HW 2: R practice

Due Sunday, September 29th at 11:59pm

Author

Aidan Perkins

Instructions

This assignment is to be submitted as a PDF file into Canvas. All questions are worth 5 points each, or as marked. The preferred option is to render this Quarto document to PDF and submit that file. This file is set up to render to PDF by default. If you have trouble with that, you can also render to HTML and print to PDF from your browser. (Change typst in the header lines above to html)

You will fill in the blanks (indicated by ______) in the code chunks below. You will also need to write some code from scratch in a few places. Ensure that you have removed all the underscores, otherwise you will get errors. Once you’re done filling in the blanks, you should be able to run all the code chunks without errors. To make the code chunks run, you will need to change the eval option from false to true in the execute options at the top of the document.

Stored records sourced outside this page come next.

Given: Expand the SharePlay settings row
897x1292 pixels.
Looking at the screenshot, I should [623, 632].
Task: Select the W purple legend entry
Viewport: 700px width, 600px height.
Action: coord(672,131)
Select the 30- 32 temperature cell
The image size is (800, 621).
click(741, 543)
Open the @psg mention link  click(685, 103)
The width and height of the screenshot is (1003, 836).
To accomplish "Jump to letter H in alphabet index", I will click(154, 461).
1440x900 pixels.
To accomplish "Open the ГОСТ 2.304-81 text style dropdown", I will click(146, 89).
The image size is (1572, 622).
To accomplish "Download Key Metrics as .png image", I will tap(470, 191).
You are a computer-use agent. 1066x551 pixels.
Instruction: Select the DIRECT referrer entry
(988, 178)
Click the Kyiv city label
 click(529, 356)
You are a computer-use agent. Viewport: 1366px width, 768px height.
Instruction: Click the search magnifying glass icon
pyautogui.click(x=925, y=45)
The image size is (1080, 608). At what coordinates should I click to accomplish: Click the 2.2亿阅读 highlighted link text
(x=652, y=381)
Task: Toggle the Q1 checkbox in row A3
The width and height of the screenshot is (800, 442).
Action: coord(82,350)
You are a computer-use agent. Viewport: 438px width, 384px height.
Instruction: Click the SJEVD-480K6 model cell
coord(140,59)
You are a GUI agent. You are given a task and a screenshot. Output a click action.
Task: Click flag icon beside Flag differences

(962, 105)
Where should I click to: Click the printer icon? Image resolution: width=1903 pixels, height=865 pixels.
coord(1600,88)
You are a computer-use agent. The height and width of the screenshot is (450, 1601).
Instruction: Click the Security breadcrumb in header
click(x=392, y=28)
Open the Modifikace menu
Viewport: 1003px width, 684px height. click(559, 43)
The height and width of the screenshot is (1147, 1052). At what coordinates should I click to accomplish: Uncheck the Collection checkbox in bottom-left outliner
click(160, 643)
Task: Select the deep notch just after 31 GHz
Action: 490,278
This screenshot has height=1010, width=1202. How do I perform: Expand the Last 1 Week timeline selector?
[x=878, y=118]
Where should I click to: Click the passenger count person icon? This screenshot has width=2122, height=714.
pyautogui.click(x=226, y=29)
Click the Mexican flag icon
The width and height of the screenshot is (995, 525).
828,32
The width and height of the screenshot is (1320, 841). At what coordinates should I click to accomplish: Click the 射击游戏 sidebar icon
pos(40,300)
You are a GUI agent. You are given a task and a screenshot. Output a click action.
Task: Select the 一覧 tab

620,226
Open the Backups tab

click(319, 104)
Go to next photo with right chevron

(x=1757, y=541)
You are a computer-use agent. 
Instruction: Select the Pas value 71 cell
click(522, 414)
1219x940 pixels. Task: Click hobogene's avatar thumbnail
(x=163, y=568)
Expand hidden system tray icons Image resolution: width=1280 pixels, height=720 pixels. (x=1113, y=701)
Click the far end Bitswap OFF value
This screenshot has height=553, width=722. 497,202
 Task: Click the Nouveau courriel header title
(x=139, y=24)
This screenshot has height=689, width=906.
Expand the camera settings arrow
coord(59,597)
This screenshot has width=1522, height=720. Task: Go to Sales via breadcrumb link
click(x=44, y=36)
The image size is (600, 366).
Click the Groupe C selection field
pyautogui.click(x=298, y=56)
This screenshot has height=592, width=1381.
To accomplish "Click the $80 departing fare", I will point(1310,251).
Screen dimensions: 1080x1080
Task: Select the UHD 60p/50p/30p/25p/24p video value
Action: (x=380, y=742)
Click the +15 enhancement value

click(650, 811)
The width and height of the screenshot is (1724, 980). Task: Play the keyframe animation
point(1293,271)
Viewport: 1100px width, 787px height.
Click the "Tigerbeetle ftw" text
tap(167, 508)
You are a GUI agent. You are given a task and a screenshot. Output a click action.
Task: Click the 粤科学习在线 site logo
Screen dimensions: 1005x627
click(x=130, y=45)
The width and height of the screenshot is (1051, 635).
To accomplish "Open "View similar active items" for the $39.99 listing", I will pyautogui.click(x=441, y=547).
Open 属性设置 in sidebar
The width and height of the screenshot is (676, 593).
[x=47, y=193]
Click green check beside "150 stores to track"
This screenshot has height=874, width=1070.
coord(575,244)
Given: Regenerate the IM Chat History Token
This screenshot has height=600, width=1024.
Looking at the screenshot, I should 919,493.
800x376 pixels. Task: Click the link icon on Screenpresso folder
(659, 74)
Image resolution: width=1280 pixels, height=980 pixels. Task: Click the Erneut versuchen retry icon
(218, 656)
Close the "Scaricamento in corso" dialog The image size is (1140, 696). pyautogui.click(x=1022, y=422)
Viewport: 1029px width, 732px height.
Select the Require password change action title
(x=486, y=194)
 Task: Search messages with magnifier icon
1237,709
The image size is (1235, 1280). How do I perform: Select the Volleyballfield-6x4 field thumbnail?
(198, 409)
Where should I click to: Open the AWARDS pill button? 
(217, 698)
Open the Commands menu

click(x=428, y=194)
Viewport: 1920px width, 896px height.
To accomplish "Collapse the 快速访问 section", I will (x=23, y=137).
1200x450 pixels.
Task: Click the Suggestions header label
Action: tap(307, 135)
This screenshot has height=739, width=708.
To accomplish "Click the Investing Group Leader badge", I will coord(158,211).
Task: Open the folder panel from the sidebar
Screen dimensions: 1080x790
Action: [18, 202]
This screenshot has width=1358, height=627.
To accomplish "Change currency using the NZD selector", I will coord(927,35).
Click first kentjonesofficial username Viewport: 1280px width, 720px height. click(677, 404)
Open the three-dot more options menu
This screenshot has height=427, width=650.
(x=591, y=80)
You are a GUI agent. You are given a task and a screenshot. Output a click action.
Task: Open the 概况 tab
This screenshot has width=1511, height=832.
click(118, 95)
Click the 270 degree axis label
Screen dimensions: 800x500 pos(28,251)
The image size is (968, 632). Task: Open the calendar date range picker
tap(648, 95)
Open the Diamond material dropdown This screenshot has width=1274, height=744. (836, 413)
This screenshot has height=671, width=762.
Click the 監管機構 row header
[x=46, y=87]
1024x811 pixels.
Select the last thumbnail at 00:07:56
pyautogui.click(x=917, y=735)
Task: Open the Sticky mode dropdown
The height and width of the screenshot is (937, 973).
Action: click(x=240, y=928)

You should install any required packages on your own. If you run into trouble, please reach out to me for help. You should do this outside this document, so the code for installing packages is not included here (You should never include code for installing packages in a Quarto document).

library(tidyverse)
library(rio)

The following dataset provides water quality measurements from various beaches in Sydney, Australia for the period Sept 1991 to April, 2025.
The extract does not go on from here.